In mijn persoonlijke leven en mijn professionele werk in Canada probeer ik altijd de eerste volken van dat land te eren door de tijd te nemen om te leren over de wijsheid die is ingebouwd in inheemse manieren van weten. Eén manier is om meer te leren over de talen die gesproken worden door inheemse volken. Ik heb bijvoorbeeld geleerd dat ze in de taal van de Cree (in hun eigen taal nēhiyawēwin genoemd) het achtervoegsel ihkān of -ohkān gebruiken. Door het achtervoegsel -ihkān of -ohkān toe te voegen aan een echt ding, wordt het het woord voor het kunstmatige ding. Pīsim betekent maan/zon. Als het achtervoegsel -ohkān wordt toegevoegd, wordt het pīsimohkān, wat een klok betekent. Mōhcw betekent dwaas. Mōhcohkān is een clown. Awāsis betekent een kind. Awāsisihkān is een pop.
(Deze woorden staan in het online boek Cree: Taal van de Vlakten https://ourspace.uregina.ca/handle/10294/8401

Ik vraag me af of dit te maken heeft met de conceptuele sprong waartoe James ons uitnodigt. In ons werk als gemeenschapskunstenaars hebben we het voorrecht om in contact te komen met het leven van de mensen met wie we werken. Soms maken we toneelstukjes met hen. Wat als we dit maken van toneelstukken doen door theater te zien als het achtervoegsel dat hun werkelijke leven verandert in een kunstmatige versie van hun leven? Wat zijn de implicaties als we theater beschouwen als een middel om het ding zelf op te voeren? Het lijkt nogal ver gezocht, maar is dat ook echt zo? In de meest meeslepende voorstellingen die we hier op het festival zien, of het nu op het podium is of in de workshopstudio’s, wat is het dat ervoor zorgt dat de hele zaal naar adem snakt, of giechelt van plezier, of met tranen in de ogen zit? Ik stel voor dat het die momenten zijn waarop we het werkelijke leven van mensen in relatie tot elkaar of tot hun situatie zien, tijdelijk en echt belichaamd. Geen toneelstuk over het ding, maar een opgevoerde belichaming van het ding zelf. Is dit het portaal waar James ons uitnodigt doorheen te stappen?

* Fragment gegevensset
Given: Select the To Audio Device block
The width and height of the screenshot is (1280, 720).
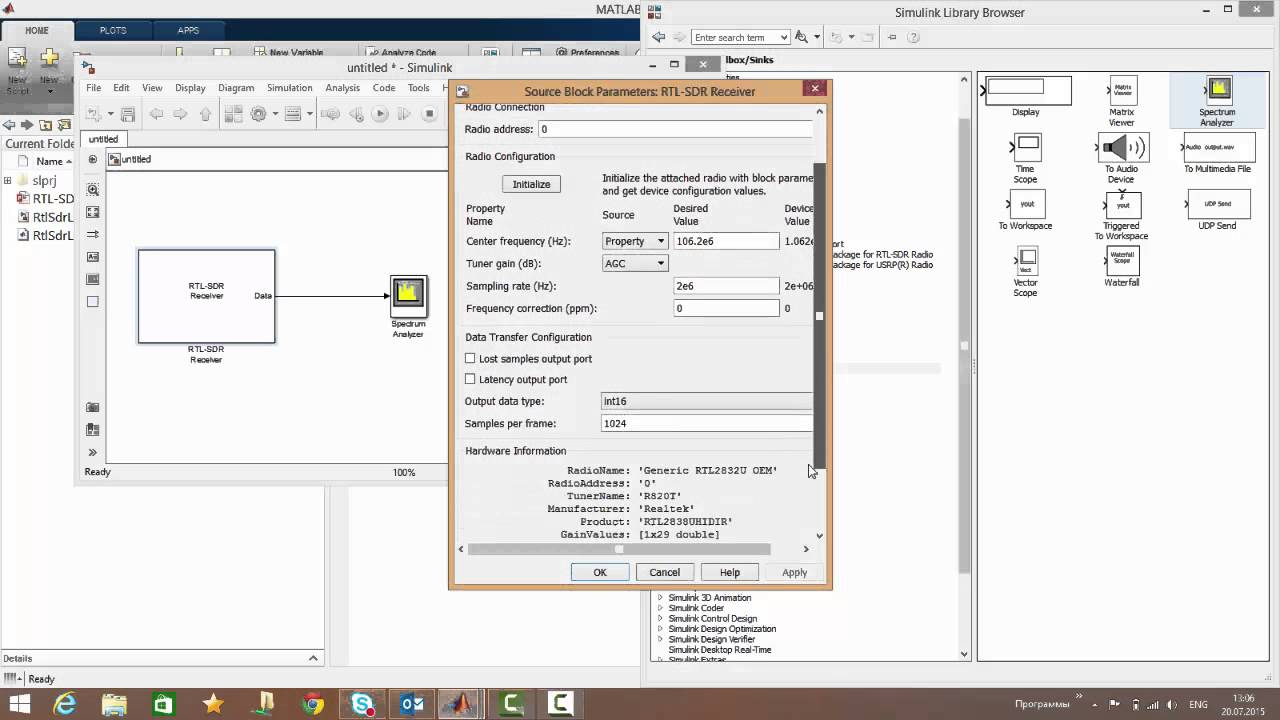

* Opdracht
Schrijft u een vervolg op de tekst over het Cree-achtervoegsel en gemeenschapstheater dat direct aansluit op de laatste zin.

* Antwoord
s Middags sloot ik me aan bij de groep die de korte workshop bijwoonde die werd gepresenteerd door Sanjana Kumar en Andy Barrett. Zij deelden hun projectmethodologie, die is ontworpen om te testen hoe effectief toegepast theater kan worden gebruikt als middel om de kennis over geestelijke gezondheid te vergroten onder mensen op het platteland en in de stad Kerala, India. In een video-introductie sprak hun collega Dr. Raghu Raghavan ondersteunend over de kracht van theater als “een contract met het hart dat alleen kunst kan doen”. Wat me opviel in dit werk was hoe hun streven overlapte met de sensibiliteit die James Thompson ’s ochtends had gedeeld. Ook zij stappen af van de verwachting dat de opvoering van een toegepast toneelstuk alleen als effectief wordt beschouwd als het een tastbaar resultaat van sociale verandering teweegbrengt. Het lijkt erop dat we die verwachting en die “bewijslast” aan het overstijgen zijn. Dit alternatieve paradigma omvat een voorstelling die een manier van zien en voelen voedt.

Toen ik een tiener was in de jaren 1970, was een van de sociale onderwerpen in het nieuws het mogelijk uitsterven van de Californische Condor, een prachtige vogel. Ik herinner me dat ik een grote bijeenkomst bijwoonde ter ondersteuning van de inspanningen om deze diersoort te redden. Ik stond in de menigte en keek naar het podium waar een vrouw het podium naderde om te spreken. Ze leunde in de microfoon en zei: “Het is niet belangrijk dat we de Californische Condor redden.” Ik werd onmiddellijk overspoeld door verontwaardiging. Wat zegt ze? Wat zou ze denken? Waarom is ze hier eigenlijk? En toen ging ze verder: “Het is niet belangrijk dat we de Californische Condor redden: wat belangrijk is, is dat wij het soort mensen worden die de Californische Condor willen redden.” Dat moment staat in mijn geheugen gegrift en de herinnering kwam terug toen ik naar Sanjana en Andy luisterde toen ze over hun werk spraken. Het is onwaarschijnlijk dat de gesprekken die ontstaan tussen het publiek dat hun voorstellingen bijwoont, zullen leiden tot radicale beleidsveranderingen als direct resultaat van de voorstellingen. Maar misschien zullen ze er wel toe leiden dat familieleden, vrienden en collega’s van mensen die te maken krijgen met geestelijke gezondheidsproblemen, het soort mensen worden dat nu weet waar ze op moeten letten en hoe ze met kennis en zorg kunnen reageren.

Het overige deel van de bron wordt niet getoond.